A curve passing through point $(1,2)$ possessing the following property; the segment of the tangent between the point of tangency & the x-axis is bisected at the point of intersection with the y-axis. If $A$ is area bounded by the curve & line $x=1$ then $9A^2$ is equal to

Answer 1

Let $y=f\left(x\right)$ be the curve,

Now, equation of the tangent at $P(x,y)$ to the curve is

$(Y-y)=\frac{dy}{dx}$ $(X-x)$

or, $Y-X{y}^{\prime }=y-x{y}^{\prime }$

or, $\frac{X}{\frac{x{y}^{\prime }-y}{y^{\prime }}}+\frac{Y}{y-x{y}^{\prime }}$ $=1$.

The tangent cuts the $x$-axis and $y-$ axis at $A\left(\frac{x{y}^{\prime }-y}{y^{\prime }},0\right)$ and $B(0,y-x{y}^{\prime })$.

According to the problem

$\frac{x+\frac{x{y}^{\prime }-y}{y^{\prime }}}{2}$ $=0$ and $\frac{y}{2}$ $=y-x{y}^{\prime }$.

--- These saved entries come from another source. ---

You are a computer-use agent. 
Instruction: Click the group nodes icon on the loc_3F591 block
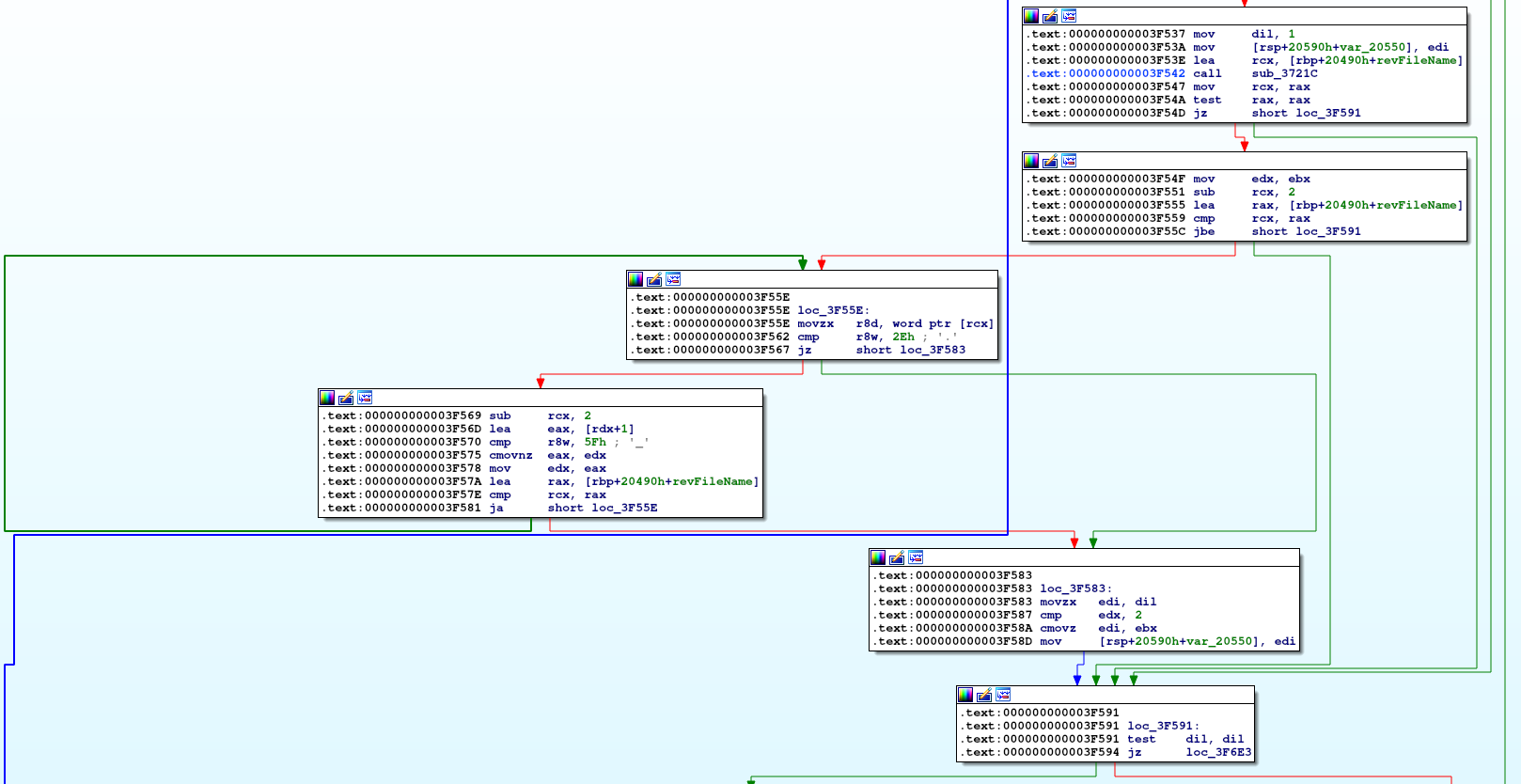[1003, 695]
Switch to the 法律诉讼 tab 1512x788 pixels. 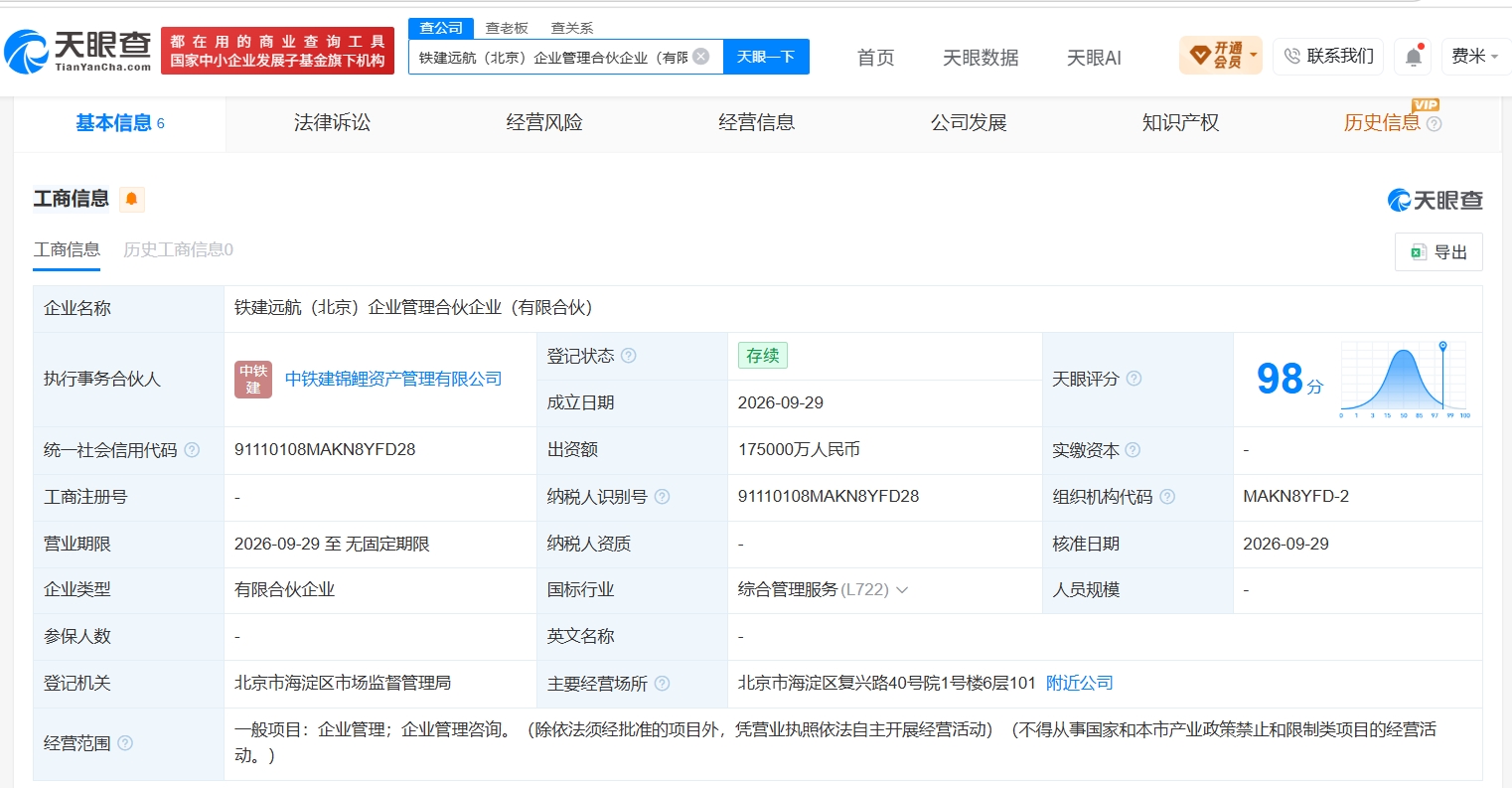332,123
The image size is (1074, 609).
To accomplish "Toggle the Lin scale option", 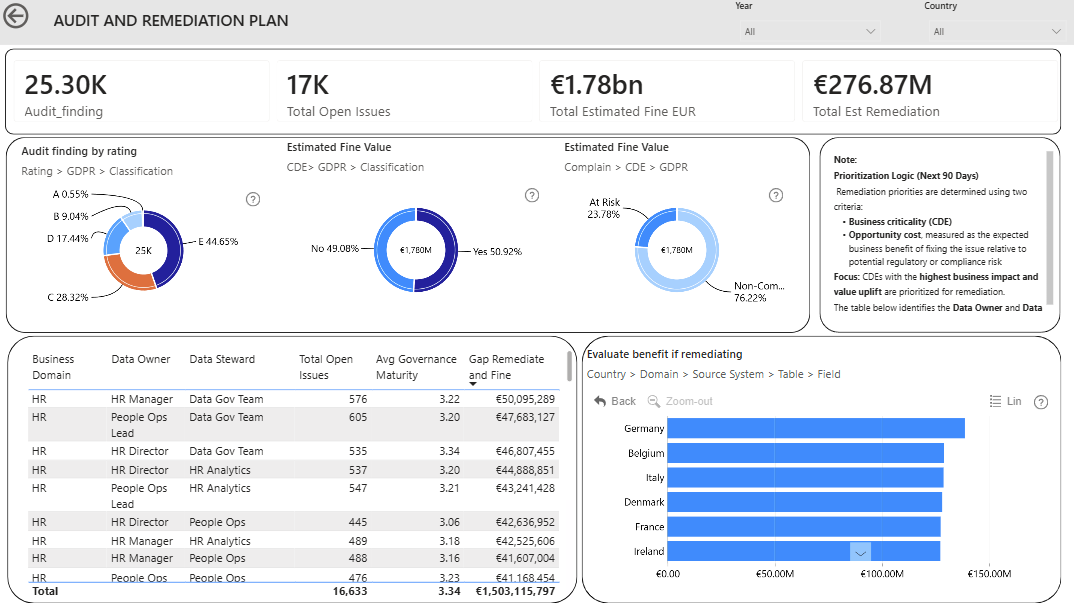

From above two equations we get the same equation

$2x{y}^{\prime }=y$

or, $2\frac{dy}{y}=\frac{dx}{x}$

Integrating we get,

$\log y^2=\log cx$ [$c$ being the integrating constant].

or, $y^2=cx$.

This curve passes through $(1,2)$ $\Rightarrow c=4$.

So, the curve is $y^2=4x$.

Now the area bounded by the curve and $x=1$ is shown in the figure and it is $=2\underset{0}{\overset{1}{\int }}2\sqrt{x}dx=\frac{8}{3}$.

By the problem $A=\frac{8}{3}$.

$\therefore 9A^2=64$.